▶ [Exercise details]
Copy out the records below line for line, without changing anything.
=== Extracted information ===
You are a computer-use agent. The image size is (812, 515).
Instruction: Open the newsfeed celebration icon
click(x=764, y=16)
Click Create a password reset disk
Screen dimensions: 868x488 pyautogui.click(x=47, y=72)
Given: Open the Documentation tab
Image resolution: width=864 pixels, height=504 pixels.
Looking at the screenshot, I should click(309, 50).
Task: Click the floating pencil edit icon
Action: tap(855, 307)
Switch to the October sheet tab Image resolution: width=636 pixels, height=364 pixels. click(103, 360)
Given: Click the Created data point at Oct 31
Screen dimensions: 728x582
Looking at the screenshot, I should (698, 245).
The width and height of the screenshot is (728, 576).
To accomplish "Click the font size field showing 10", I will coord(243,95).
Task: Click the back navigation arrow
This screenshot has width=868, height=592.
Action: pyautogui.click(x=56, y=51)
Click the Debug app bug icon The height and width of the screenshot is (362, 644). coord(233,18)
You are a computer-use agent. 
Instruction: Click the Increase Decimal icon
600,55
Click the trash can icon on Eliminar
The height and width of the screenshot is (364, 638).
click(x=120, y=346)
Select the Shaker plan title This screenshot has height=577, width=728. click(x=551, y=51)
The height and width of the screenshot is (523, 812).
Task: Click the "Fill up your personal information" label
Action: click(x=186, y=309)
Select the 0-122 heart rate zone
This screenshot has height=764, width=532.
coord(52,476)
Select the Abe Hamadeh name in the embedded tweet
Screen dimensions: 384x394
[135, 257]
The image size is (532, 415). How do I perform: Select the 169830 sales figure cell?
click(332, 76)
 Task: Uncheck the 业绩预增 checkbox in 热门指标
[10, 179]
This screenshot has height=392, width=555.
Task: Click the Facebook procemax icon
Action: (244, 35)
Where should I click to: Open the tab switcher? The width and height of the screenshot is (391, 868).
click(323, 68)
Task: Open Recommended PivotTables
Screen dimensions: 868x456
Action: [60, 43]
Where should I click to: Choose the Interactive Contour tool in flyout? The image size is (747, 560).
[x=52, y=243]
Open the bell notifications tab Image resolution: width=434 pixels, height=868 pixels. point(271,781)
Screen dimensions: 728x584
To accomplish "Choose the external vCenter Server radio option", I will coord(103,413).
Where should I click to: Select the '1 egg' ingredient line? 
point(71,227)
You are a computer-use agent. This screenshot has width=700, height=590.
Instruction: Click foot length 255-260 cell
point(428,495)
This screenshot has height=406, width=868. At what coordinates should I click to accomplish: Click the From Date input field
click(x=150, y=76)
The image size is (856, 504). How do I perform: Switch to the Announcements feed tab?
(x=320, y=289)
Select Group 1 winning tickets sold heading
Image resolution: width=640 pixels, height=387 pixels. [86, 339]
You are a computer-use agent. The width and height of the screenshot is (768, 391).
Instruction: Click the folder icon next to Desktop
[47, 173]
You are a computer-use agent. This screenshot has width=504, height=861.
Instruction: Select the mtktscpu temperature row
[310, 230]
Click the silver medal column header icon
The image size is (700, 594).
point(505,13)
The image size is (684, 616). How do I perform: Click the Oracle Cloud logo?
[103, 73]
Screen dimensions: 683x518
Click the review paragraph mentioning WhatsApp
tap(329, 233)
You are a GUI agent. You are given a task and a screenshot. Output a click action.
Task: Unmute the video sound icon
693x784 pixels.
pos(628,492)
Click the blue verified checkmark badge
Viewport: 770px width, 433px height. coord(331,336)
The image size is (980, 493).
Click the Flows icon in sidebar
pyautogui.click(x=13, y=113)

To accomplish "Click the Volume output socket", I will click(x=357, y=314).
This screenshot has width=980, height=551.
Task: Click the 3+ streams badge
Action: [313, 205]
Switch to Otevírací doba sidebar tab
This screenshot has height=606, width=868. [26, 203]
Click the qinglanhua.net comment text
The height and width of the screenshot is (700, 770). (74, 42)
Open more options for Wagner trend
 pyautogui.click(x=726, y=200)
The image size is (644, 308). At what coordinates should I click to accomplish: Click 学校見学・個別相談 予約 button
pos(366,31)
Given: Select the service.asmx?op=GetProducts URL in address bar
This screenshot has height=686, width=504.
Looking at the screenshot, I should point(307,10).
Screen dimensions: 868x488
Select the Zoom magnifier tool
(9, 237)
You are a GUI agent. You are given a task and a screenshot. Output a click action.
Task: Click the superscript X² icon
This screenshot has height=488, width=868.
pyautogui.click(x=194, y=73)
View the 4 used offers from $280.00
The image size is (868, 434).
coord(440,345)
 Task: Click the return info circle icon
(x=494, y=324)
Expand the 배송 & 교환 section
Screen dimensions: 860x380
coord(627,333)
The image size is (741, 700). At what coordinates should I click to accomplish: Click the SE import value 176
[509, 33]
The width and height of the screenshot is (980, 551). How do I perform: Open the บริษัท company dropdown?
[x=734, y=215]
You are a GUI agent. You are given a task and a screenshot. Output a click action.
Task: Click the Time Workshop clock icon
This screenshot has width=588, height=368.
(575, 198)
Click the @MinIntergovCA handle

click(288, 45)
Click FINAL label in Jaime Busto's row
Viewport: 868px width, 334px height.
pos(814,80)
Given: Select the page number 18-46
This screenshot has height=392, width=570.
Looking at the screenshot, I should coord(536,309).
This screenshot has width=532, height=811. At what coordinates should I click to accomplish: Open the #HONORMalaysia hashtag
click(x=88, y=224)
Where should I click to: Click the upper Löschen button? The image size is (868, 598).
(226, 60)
===
▶ [Expected answer]
You are a computer-use agent. The image size is (812, 515).
Instruction: Open the newsfeed celebration icon
click(x=764, y=16)
Click Create a password reset disk
Screen dimensions: 868x488 pyautogui.click(x=47, y=72)
Given: Open the Documentation tab
Image resolution: width=864 pixels, height=504 pixels.
Looking at the screenshot, I should click(309, 50).
Task: Click the floating pencil edit icon
Action: tap(855, 307)
Switch to the October sheet tab Image resolution: width=636 pixels, height=364 pixels. click(103, 360)
Given: Click the Created data point at Oct 31
Screen dimensions: 728x582
Looking at the screenshot, I should (698, 245).
The width and height of the screenshot is (728, 576).
To accomplish "Click the font size field showing 10", I will coord(243,95).
Task: Click the back navigation arrow
This screenshot has width=868, height=592.
Action: pyautogui.click(x=56, y=51)
Click the Debug app bug icon The height and width of the screenshot is (362, 644). coord(233,18)
You are a computer-use agent. 
Instruction: Click the Increase Decimal icon
600,55
Click the trash can icon on Eliminar
The height and width of the screenshot is (364, 638).
click(x=120, y=346)
Select the Shaker plan title This screenshot has height=577, width=728. click(x=551, y=51)
The height and width of the screenshot is (523, 812).
Task: Click the "Fill up your personal information" label
Action: click(x=186, y=309)
Select the 0-122 heart rate zone
This screenshot has height=764, width=532.
coord(52,476)
Select the Abe Hamadeh name in the embedded tweet
Screen dimensions: 384x394
[135, 257]
The image size is (532, 415). How do I perform: Select the 169830 sales figure cell?
click(332, 76)
 Task: Uncheck the 业绩预增 checkbox in 热门指标
[10, 179]
This screenshot has height=392, width=555.
Task: Click the Facebook procemax icon
Action: (244, 35)
Where should I click to: Open the tab switcher? The width and height of the screenshot is (391, 868).
click(323, 68)
Task: Open Recommended PivotTables
Screen dimensions: 868x456
Action: [60, 43]
Where should I click to: Choose the Interactive Contour tool in flyout? The image size is (747, 560).
[x=52, y=243]
Open the bell notifications tab Image resolution: width=434 pixels, height=868 pixels. point(271,781)
Screen dimensions: 728x584
To accomplish "Choose the external vCenter Server radio option", I will coord(103,413).
Where should I click to: Select the '1 egg' ingredient line? 
point(71,227)
You are a computer-use agent. This screenshot has width=700, height=590.
Instruction: Click foot length 255-260 cell
point(428,495)
This screenshot has height=406, width=868. At what coordinates should I click to accomplish: Click the From Date input field
click(x=150, y=76)
The image size is (856, 504). How do I perform: Switch to the Announcements feed tab?
(x=320, y=289)
Select Group 1 winning tickets sold heading
Image resolution: width=640 pixels, height=387 pixels. [86, 339]
You are a computer-use agent. The width and height of the screenshot is (768, 391).
Instruction: Click the folder icon next to Desktop
[47, 173]
You are a computer-use agent. This screenshot has width=504, height=861.
Instruction: Select the mtktscpu temperature row
[310, 230]
Click the silver medal column header icon
The image size is (700, 594).
point(505,13)
The image size is (684, 616). How do I perform: Click the Oracle Cloud logo?
[103, 73]
Screen dimensions: 683x518
Click the review paragraph mentioning WhatsApp
tap(329, 233)
You are a GUI agent. You are given a task and a screenshot. Output a click action.
Task: Unmute the video sound icon
693x784 pixels.
pos(628,492)
Click the blue verified checkmark badge
Viewport: 770px width, 433px height. coord(331,336)
The image size is (980, 493).
Click the Flows icon in sidebar
pyautogui.click(x=13, y=113)

To accomplish "Click the Volume output socket", I will click(x=357, y=314).
This screenshot has width=980, height=551.
Task: Click the 3+ streams badge
Action: [313, 205]
Switch to Otevírací doba sidebar tab
This screenshot has height=606, width=868. [26, 203]
Click the qinglanhua.net comment text
The height and width of the screenshot is (700, 770). (74, 42)
Open more options for Wagner trend
 pyautogui.click(x=726, y=200)
The image size is (644, 308). At what coordinates should I click to accomplish: Click 学校見学・個別相談 予約 button
pos(366,31)
Given: Select the service.asmx?op=GetProducts URL in address bar
This screenshot has height=686, width=504.
Looking at the screenshot, I should point(307,10).
Screen dimensions: 868x488
Select the Zoom magnifier tool
(9, 237)
You are a GUI agent. You are given a task and a screenshot. Output a click action.
Task: Click the superscript X² icon
This screenshot has height=488, width=868.
pyautogui.click(x=194, y=73)
View the 4 used offers from $280.00
The image size is (868, 434).
coord(440,345)
 Task: Click the return info circle icon
(x=494, y=324)
Expand the 배송 & 교환 section
Screen dimensions: 860x380
coord(627,333)
The image size is (741, 700). At what coordinates should I click to accomplish: Click the SE import value 176
[509, 33]
The width and height of the screenshot is (980, 551). How do I perform: Open the บริษัท company dropdown?
[x=734, y=215]
You are a GUI agent. You are given a task and a screenshot. Output a click action.
Task: Click the Time Workshop clock icon
This screenshot has width=588, height=368.
(575, 198)
Click the @MinIntergovCA handle

click(288, 45)
Click FINAL label in Jaime Busto's row
Viewport: 868px width, 334px height.
pos(814,80)
Given: Select the page number 18-46
This screenshot has height=392, width=570.
Looking at the screenshot, I should coord(536,309).
This screenshot has width=532, height=811. At what coordinates should I click to accomplish: Open the #HONORMalaysia hashtag
click(x=88, y=224)
Where should I click to: Click the upper Löschen button? The image size is (868, 598).
(226, 60)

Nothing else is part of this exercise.